In the case of a new MCU development system, I’ll usually start by flashing an LED on one of the GPIO (general-purpose input/output) ports. The problem with an FPGA is that, until you configure the FPGA, the GPIOs aren’t really connected to anything inside the device, and I don’t know how to find them anyway. While this is a problem, it does lead me to a direction: I first need to figure out the input/output (I/O) connections.
Another good thing to do when working with a new piece of equipment is to minimize any variables. The Xilinx Spartan-6 LX9 Development Board I’m using is accompanied by a complex IDE setup with which I am unfamiliar. In general, I prefer IDEs to command-line processes, but -- as you know -- this is all new to me, so the command-line tool seems a much less complex way to start.

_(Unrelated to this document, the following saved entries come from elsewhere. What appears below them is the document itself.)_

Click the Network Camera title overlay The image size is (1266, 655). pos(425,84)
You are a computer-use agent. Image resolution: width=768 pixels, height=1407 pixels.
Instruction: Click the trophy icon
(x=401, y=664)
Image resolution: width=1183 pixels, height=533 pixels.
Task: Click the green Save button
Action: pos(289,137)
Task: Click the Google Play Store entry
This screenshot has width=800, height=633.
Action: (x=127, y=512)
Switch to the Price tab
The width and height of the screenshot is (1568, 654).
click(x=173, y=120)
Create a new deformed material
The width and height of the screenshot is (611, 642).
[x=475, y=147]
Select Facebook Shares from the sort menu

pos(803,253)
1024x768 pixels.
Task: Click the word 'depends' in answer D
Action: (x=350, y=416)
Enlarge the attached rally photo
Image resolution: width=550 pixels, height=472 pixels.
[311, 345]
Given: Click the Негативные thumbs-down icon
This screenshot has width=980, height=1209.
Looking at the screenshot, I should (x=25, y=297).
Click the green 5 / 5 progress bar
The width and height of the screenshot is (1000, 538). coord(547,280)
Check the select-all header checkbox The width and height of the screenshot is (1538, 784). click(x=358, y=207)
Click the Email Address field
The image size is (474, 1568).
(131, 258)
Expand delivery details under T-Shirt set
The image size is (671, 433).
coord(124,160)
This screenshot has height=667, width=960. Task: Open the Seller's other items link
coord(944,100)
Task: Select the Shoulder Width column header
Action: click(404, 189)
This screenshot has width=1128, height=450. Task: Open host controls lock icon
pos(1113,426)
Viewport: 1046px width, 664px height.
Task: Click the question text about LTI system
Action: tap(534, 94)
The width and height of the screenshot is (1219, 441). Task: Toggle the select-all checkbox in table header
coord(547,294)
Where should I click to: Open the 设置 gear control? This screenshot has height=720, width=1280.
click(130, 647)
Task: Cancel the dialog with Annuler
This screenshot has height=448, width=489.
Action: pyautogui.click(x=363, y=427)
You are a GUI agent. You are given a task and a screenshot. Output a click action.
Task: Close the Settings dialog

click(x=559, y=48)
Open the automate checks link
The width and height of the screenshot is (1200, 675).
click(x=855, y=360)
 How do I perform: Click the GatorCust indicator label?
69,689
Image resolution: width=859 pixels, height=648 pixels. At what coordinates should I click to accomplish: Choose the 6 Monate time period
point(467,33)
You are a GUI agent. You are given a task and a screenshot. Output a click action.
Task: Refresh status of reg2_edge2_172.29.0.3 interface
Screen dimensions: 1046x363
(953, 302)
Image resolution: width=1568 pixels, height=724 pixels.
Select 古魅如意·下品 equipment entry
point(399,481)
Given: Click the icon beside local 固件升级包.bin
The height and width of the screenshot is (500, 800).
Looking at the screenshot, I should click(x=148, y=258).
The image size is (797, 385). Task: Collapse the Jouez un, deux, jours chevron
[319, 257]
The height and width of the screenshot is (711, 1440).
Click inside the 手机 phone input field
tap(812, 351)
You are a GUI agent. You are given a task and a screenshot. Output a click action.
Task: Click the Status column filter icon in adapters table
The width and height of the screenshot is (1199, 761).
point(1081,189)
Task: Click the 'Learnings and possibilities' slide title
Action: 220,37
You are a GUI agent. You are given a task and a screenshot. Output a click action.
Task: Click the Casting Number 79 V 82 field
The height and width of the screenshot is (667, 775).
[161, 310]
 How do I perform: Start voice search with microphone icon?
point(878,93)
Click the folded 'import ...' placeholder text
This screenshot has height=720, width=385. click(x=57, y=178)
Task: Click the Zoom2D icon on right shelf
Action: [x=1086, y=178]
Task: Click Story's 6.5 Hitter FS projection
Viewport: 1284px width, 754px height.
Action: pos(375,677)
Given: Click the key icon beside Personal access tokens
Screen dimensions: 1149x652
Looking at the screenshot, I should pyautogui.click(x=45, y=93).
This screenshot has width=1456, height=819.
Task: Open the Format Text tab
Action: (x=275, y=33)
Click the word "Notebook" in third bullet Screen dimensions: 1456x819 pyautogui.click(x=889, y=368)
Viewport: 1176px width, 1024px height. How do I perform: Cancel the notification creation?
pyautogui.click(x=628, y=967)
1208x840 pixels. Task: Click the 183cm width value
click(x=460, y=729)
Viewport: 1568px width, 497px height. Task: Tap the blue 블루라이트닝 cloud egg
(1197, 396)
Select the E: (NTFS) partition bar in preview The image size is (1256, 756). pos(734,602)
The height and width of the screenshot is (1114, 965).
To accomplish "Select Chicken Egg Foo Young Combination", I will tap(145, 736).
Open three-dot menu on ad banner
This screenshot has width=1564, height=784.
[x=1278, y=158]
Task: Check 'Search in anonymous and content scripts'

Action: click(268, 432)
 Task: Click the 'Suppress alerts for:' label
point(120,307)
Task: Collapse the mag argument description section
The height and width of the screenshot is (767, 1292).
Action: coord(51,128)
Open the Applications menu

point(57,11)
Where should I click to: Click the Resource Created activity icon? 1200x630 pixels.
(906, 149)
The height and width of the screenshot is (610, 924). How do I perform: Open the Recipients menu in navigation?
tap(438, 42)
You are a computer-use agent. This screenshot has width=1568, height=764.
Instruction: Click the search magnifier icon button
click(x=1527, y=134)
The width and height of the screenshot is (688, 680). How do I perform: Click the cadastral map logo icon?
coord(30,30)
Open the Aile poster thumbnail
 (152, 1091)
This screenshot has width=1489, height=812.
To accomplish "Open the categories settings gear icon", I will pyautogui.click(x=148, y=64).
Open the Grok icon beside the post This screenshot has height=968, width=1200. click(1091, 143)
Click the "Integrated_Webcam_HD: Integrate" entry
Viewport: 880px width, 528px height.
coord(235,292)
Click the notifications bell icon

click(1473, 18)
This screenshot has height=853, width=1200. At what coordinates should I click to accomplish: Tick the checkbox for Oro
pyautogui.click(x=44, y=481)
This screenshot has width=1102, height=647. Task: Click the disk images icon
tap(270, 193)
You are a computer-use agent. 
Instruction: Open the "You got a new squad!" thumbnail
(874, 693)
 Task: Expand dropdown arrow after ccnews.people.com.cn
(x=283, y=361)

Once I had gotten past these initial decisions, my next step was to take a look at the tutorial, “Blinking LED Design Using Command-Line Tools (Verilog and VHDL)” in the ISE Design Suite 12.4 section on the Support and Downloads page of the Avnet Website (login required).
This tutorial gives a command-line example of a simple routine that makes four LEDs on the board count in binary. It has the sample code both in VHDL and Verilog. (In the future, if something is the same for both VHDL and Verilog, I’ll just refer to the two languages collectively as the HDL, or hardware description language.)
If you’re learning along with me, go ahead and download that tutorial and follow the procedure given in the PDF included in the .ZIP file. I’ll be referring to the schematic as well, which you’ll find farther down on the download page. As you will see, the procedure described in the tutorial is pretty simple, and it quickly takes you through the compile and load steps.
The tutorial's .ZIP file extracts into two directories; one for VHDL and one for Verilog. As shown in the image below, the "source" sub-directories (or "folders," if you prefer that terminology) hold two files: "ledflash.ucf" and "ledflash.vhd" in the VHDL directory, or "ledflash.ucf" and "ledflash.v" in the Verilog directory (this image shows the contents of the "source" directory associated with the VHDL implementation).
The tutorial's .ZIP file extracts into Verilog and VHDL directories.
The "ledflash.ucf" file is identical in both the Verilog and VHDL and directories. The .UCF file extension stands for "user constraint file." This is a Xilinx standard (not to be confused with the .UCF files employed by Epson and WebEx -- the file formats and contents are unique to each situation). These ASCII text files contain user-defined constraints for things that cannot be described in the HDL, such as the logical mapping between signal names in the HDL and physical I/O pins on the device. (UCF files are created using the UCF Generator and opened using the Constraints Editor.)
If we open the “ledflash.ucf” file and look at lines 5 through 8, we see that this is where we map the names of the signals in the HDL to the physical pins on the device that drive the four LEDs on our development board. For example, the contents of Line 5 are as follows:
In this case, "LED" will be a port in the HDL, "0" is the specific bit of the port we wish to access, and “P4” is the name of the pin on the FPGA with which we wish to associate this signal. The remainder of this line is techno-weenie stuff describing the I/O standard being used, the drive strength to be employed, and the slew rate (rate of change) of the signal (the “|” character is a separator that allows multiple lines to be combined into one).
The schematic Sheet 7 shows that pin P4 has been identified by the board designer as net “FPGA_GPIO_LED1,” which connects on the printed circuit board (PCB) to the physical component LED D2. Thus, lines 5 through 8 in the .UCF file map the four elements of the port “LED” in the HDL file to physical pins on the FPGA, which are -- in turn -- connected to four LEDs on the PCB.
Locations of the four LEDs used in this tutorial.
OK, now that we have the pins sorted out, I think I'm finally ready to perform the compile and load steps and make the LEDs on my development board start flashing. The only question that remains at the moment is that I'm not sure if I fully understand the meaning of the terms "compile" and "load" in the context of an FPGA, so please feel free to jump in and add a little insight here if you can.